Skin Cancer Malignant Melanoma
Melanoma is a common malignancy of melanocytes, most often arising in the skin. It is potentially curable with early detection and treatment. Late diagnosis of melanoma carries a poor prognosis. The most common early signs include an increase in size, change in color or shape of the lesion. The most common early symptom is itching, but most are asymptomatic. Later symptoms include tenderness, bleeding, and ulceration. Pigmented lesions may change slowly over months to years or abruptly change.
Melanoma represents 4% of all cancers in men and 3% of all cancers in women. Melanoma is the most common malignancy in women age 25-29 and second only to breast cancer in women aged 30-35. Incidence of melanoma continues to rise at a faster rate than that of any other human cancer, and the increase in its mortality is second only to that of lung cancer. There are an estimated 92, 000 new cases and an estimated 7600 deaths from melanoma in the United States each year. The projected lifetime risk of melanoma for Americans born in the year 2000 is 1 in 75.
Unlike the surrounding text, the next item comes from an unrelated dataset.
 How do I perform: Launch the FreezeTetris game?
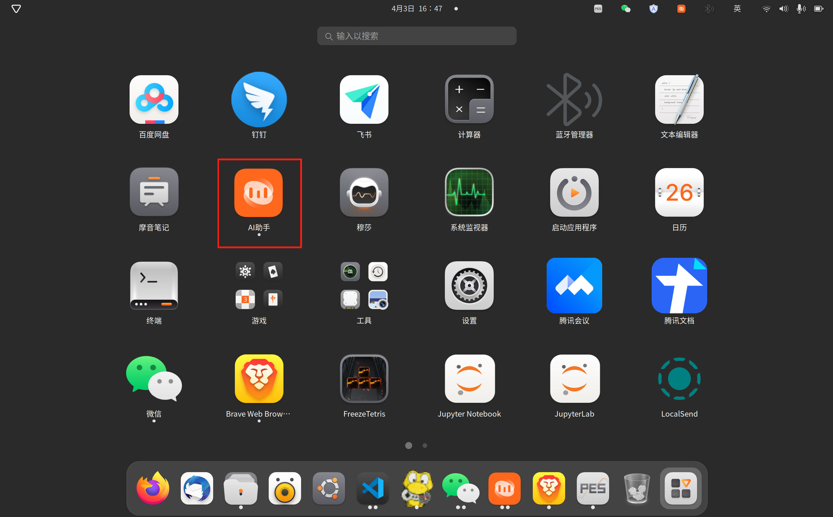pos(364,379)
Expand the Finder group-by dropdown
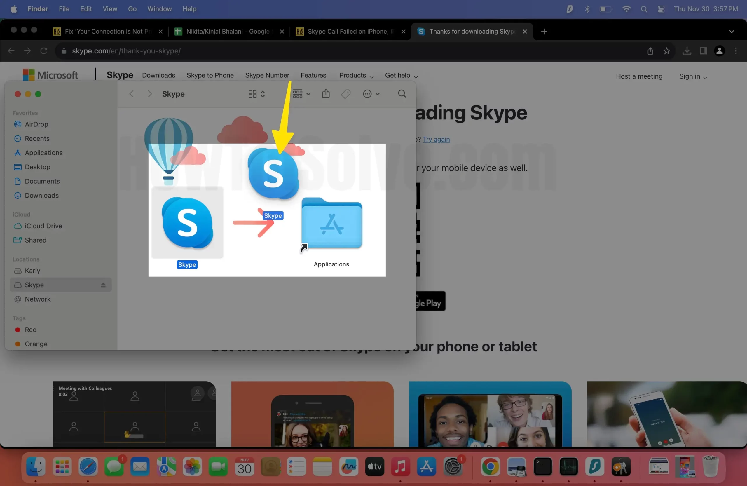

Factors that increase ones risk of developing melanoma include: Fair skin (skin types I and II) Presence of atypical nevi in both sun-exposed and sun-protected areas Personal history of melanoma Family history of atypical nevi or melanoma History of blistering sunburn
Presence of congenital nevi, with the risk of malignant change increasing proportionally with the size of the congenital nevus.